Start of Source passage
Mr Jaafari's win over Adel Abdul Mahdi, an economist and the Vice-President, marks a sharp turn in his fortunes from a few months ago when he was being written off as a weak leader and given little chance of being reselected.
In the past one of the mild-mannered Mr Jaafari's political strengths has been that he has fewer enemies than other Iraqi leaders.
At the same time, the political and military gridlock in Iraq is likely to continue because of hostility between the Shia, Sunni and Kurdish communities as well as their differing attitudes to the US military occupation.
The post of prime minister was inevitably going to go to a Shia politician because the United Iraqi Alliance (UIA), the coalition of Shia Islamic parties, won 128 out of 275 seats in the parliamentary election in December. Some 15 to 16 million Iraqis are Shia, out of a population of 26 million - the Sunni and Kurds number about five million each.
Mr Jaafari's success will not be wholly welcome to the US because he is closer to the Shia religious leaders than Mr Mahdi, a member of the Supreme Council for Islamic Revolution in Iraq. Kurdish leaders have criticised him for being evasive about agreements over the sharing of power. Nevertheless a coalition between the UIA and the Kurdish coalition with 55 seats in parliament is likely to be the basis of the government.
Central to Mr Jaafari retaining his job is his alliance with Muqtada al-Sadr, the populist and nationalist Shia cleric, whose supporters did particularly well in the election. Mr Jaafari is the leader of a wing of the Dawa party, an underground Islamic party which was persecuted by Saddam Hussein. Mr Mahdi, once a Maoist and now a believer in free market economics, may have been considered too much of a maverick by some Islamic politicians.
The time it has taken for the UIA to appoint Mr Jaafari as their candidate for prime minister underlines the gridlock in Iraqi politics. The Kurds have little choice but to continue with their alliance with the Shia religious parties. The secular parties did badly in the December election though the Kurds, backed by the US, would like to bring Iyad Allawi, the former prime minister, into the government. The Sunni have also been promised a share in power after taking part in the parliamentary election.
At a press conference yesterday Mr Jaafari said: "The priorities of the new government will be the same as the last one's - security, the economy and the rebuilding." His words are not entirely comforting. Over the last year security has failed to improve, the economy is a wreck and there is little reconstruction.
Any Iraqi prime minister would have difficulty running an administration because each ministry is allocated to an ethnic or religious group or a party. It is impossible for the Prime Minister to fire ministers or exercise control over their actions. Each ministry becomes the bastion of whichever group controls it. Corruption is pervasive.
End of Source passage
Start of Records provided
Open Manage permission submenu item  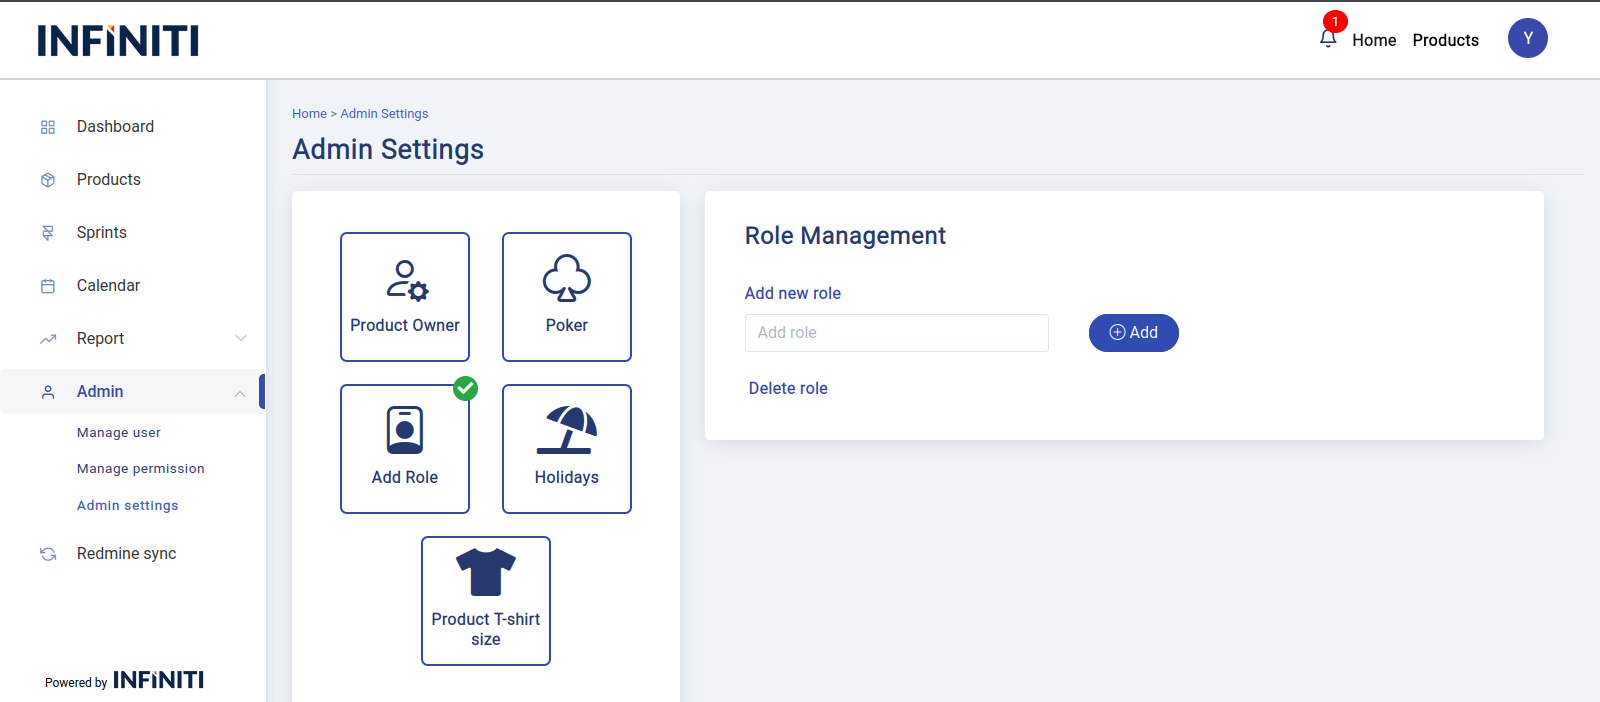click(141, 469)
End of Records provided
Start of Records provided
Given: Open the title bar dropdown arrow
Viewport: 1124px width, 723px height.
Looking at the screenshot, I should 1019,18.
End of Records provided
=== Task set ===
**1.** From the piece on Iraq's prime minister, extract the passage starting at "Mr Jaafari's win" and ending at "US military occupation.".
**2.** According to the piece on Iraq's prime minister, how many seats did the United Iraqi Alliance win in the December parliamentary election?

=== Outputs in order ===
**1.**
Mr Jaafari's win over Adel Abdul Mahdi, an economist and the Vice-President, marks a sharp turn in his fortunes from a few months ago when he was being written off as a weak leader and given little chance of being reselected.
In the past one of the mild-mannered Mr Jaafari's political strengths has been that he has fewer enemies than other Iraqi leaders.
At the same time, the political and military gridlock in Iraq is likely to continue because of hostility between the Shia, Sunni and Kurdish communities as well as their differing attitudes to the US military occupation.

**2.** 128 out of 275 seats.